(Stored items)
########
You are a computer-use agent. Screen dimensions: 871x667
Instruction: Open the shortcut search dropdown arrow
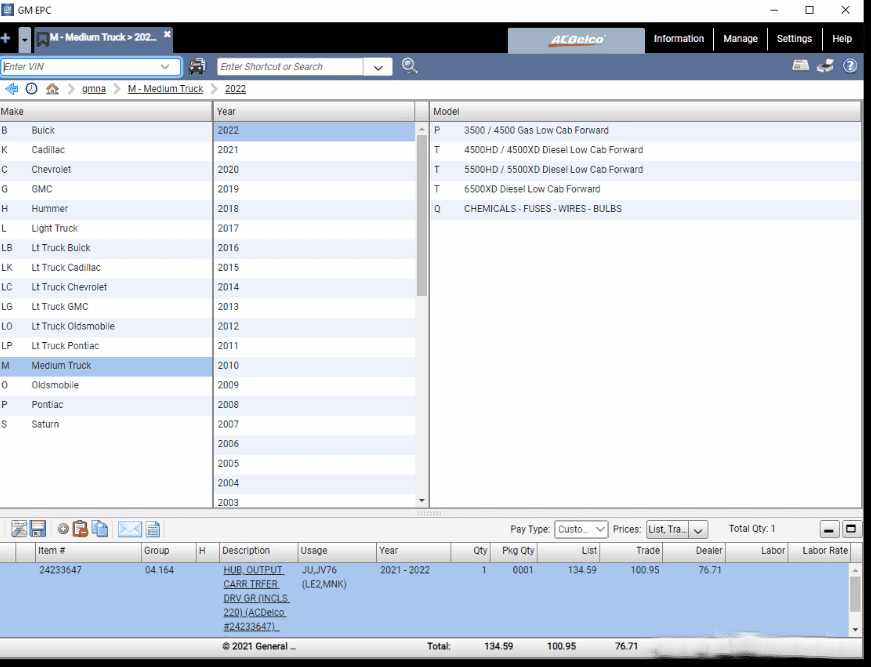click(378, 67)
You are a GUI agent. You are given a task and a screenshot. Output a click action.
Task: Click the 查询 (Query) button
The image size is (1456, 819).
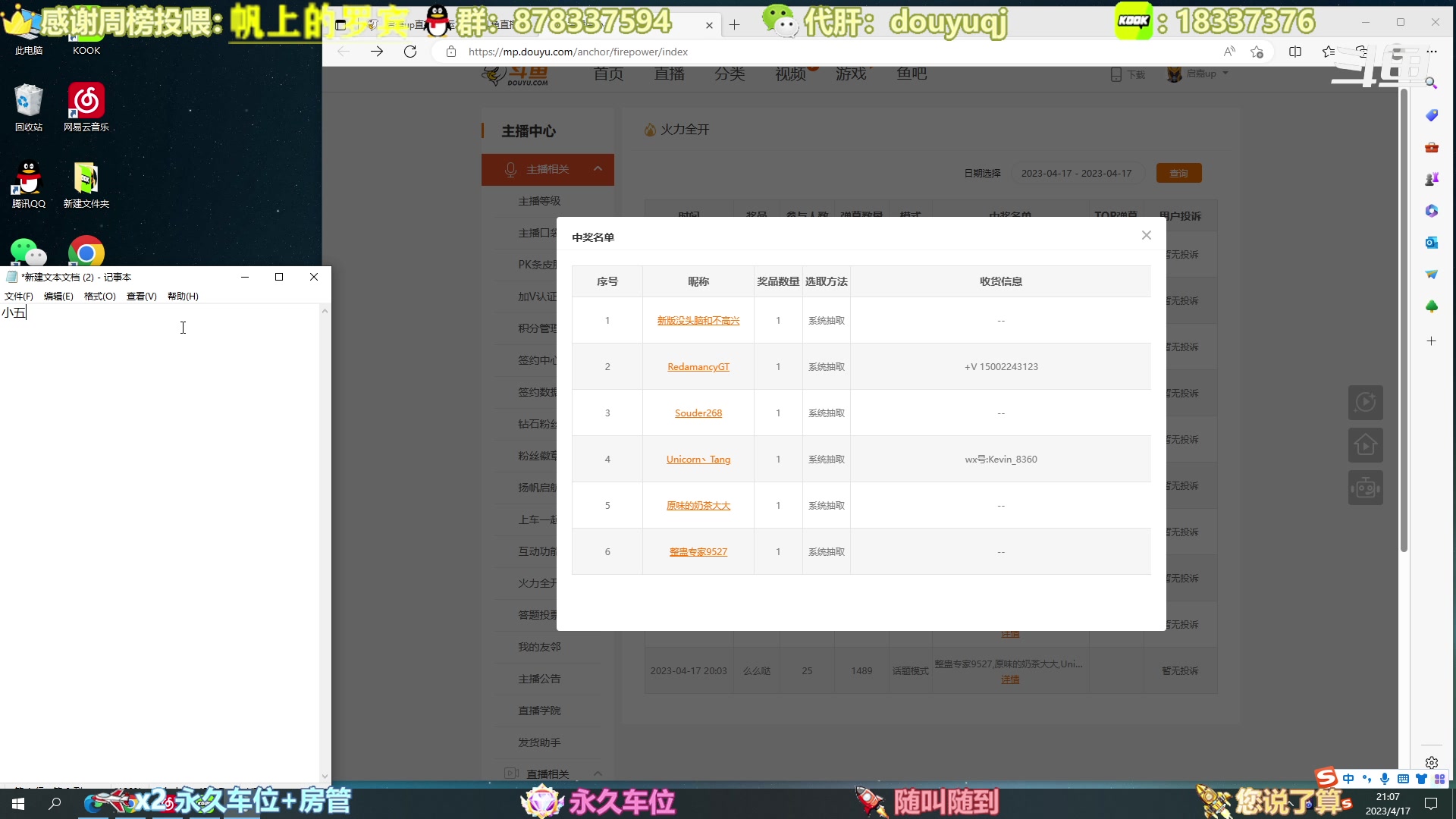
########
**What the task requires**
Copy the records exactly, minus any pictures.

**Exercise result**
You are a computer-use agent. Screen dimensions: 871x667
Instruction: Open the shortcut search dropdown arrow
click(378, 67)
You are a GUI agent. You are given a task and a screenshot. Output a click action.
Task: Click the 查询 (Query) button
The image size is (1456, 819).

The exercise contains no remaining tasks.